[INFORMATION Boundary: Start]
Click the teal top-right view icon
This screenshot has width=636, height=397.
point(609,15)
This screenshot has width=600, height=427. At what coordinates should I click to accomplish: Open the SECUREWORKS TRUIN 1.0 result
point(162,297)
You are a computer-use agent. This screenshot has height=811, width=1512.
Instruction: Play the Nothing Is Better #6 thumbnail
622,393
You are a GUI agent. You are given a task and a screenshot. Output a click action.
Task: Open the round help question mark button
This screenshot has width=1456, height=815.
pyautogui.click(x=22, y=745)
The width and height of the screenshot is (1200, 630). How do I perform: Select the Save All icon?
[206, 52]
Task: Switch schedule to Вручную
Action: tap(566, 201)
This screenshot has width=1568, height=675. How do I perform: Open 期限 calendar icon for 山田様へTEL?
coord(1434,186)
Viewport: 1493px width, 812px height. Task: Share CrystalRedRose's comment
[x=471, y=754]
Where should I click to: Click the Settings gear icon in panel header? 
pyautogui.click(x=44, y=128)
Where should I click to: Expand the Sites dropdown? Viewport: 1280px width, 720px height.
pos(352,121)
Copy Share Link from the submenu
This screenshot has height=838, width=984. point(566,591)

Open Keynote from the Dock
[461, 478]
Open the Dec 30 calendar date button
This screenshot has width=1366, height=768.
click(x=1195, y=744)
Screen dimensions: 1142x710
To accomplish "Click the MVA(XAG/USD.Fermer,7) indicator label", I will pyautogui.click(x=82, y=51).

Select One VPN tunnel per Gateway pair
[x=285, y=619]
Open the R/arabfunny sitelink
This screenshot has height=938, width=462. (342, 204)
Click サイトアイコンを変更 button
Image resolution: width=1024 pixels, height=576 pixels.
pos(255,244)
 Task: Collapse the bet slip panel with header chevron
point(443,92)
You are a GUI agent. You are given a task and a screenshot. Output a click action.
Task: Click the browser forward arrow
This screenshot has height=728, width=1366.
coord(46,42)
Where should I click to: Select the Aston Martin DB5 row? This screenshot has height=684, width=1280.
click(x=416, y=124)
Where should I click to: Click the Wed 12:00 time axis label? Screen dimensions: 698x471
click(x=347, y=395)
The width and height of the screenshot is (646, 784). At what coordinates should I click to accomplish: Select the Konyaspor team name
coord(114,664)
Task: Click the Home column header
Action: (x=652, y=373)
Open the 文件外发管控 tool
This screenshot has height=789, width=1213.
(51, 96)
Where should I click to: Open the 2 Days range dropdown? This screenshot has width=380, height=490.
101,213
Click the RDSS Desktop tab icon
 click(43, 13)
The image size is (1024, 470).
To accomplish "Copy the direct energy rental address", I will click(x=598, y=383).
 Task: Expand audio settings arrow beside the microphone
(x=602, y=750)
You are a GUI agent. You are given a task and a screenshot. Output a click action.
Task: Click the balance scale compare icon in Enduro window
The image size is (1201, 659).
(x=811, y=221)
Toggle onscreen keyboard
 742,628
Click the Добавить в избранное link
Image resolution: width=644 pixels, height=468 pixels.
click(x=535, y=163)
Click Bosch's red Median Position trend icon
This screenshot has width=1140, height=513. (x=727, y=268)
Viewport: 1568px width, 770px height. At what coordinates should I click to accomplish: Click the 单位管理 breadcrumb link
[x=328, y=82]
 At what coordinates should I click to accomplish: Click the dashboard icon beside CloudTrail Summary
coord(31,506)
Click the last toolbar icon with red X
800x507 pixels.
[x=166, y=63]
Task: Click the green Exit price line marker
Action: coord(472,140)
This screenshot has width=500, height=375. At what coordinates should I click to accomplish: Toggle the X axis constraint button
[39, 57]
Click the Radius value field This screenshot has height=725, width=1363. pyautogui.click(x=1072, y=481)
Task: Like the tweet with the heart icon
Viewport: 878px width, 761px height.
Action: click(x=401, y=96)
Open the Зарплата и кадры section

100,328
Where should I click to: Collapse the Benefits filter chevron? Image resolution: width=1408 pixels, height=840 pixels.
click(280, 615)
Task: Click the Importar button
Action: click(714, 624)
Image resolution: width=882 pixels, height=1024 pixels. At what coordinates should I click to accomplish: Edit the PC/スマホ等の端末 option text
[INFORMATION Boundary: End]
THE PROBLEM ▸
Repeat precisely, and with nothing added, every line from the one containing "Task: Expand audio" to the last line of the listing above.

ANSWER TO THIS PROBLEM ▸
 Task: Expand audio settings arrow beside the microphone
(x=602, y=750)
You are a GUI agent. You are given a task and a screenshot. Output a click action.
Task: Click the balance scale compare icon in Enduro window
The image size is (1201, 659).
(x=811, y=221)
Toggle onscreen keyboard
 742,628
Click the Добавить в избранное link
Image resolution: width=644 pixels, height=468 pixels.
click(x=535, y=163)
Click Bosch's red Median Position trend icon
This screenshot has width=1140, height=513. (x=727, y=268)
Viewport: 1568px width, 770px height. At what coordinates should I click to accomplish: Click the 单位管理 breadcrumb link
[x=328, y=82]
 At what coordinates should I click to accomplish: Click the dashboard icon beside CloudTrail Summary
coord(31,506)
Click the last toolbar icon with red X
800x507 pixels.
[x=166, y=63]
Task: Click the green Exit price line marker
Action: coord(472,140)
This screenshot has width=500, height=375. At what coordinates should I click to accomplish: Toggle the X axis constraint button
[39, 57]
Click the Radius value field This screenshot has height=725, width=1363. pyautogui.click(x=1072, y=481)
Task: Like the tweet with the heart icon
Viewport: 878px width, 761px height.
Action: click(x=401, y=96)
Open the Зарплата и кадры section

100,328
Where should I click to: Collapse the Benefits filter chevron? Image resolution: width=1408 pixels, height=840 pixels.
click(280, 615)
Task: Click the Importar button
Action: click(714, 624)
Image resolution: width=882 pixels, height=1024 pixels. At what coordinates should I click to accomplish: Edit the PC/スマホ等の端末 option text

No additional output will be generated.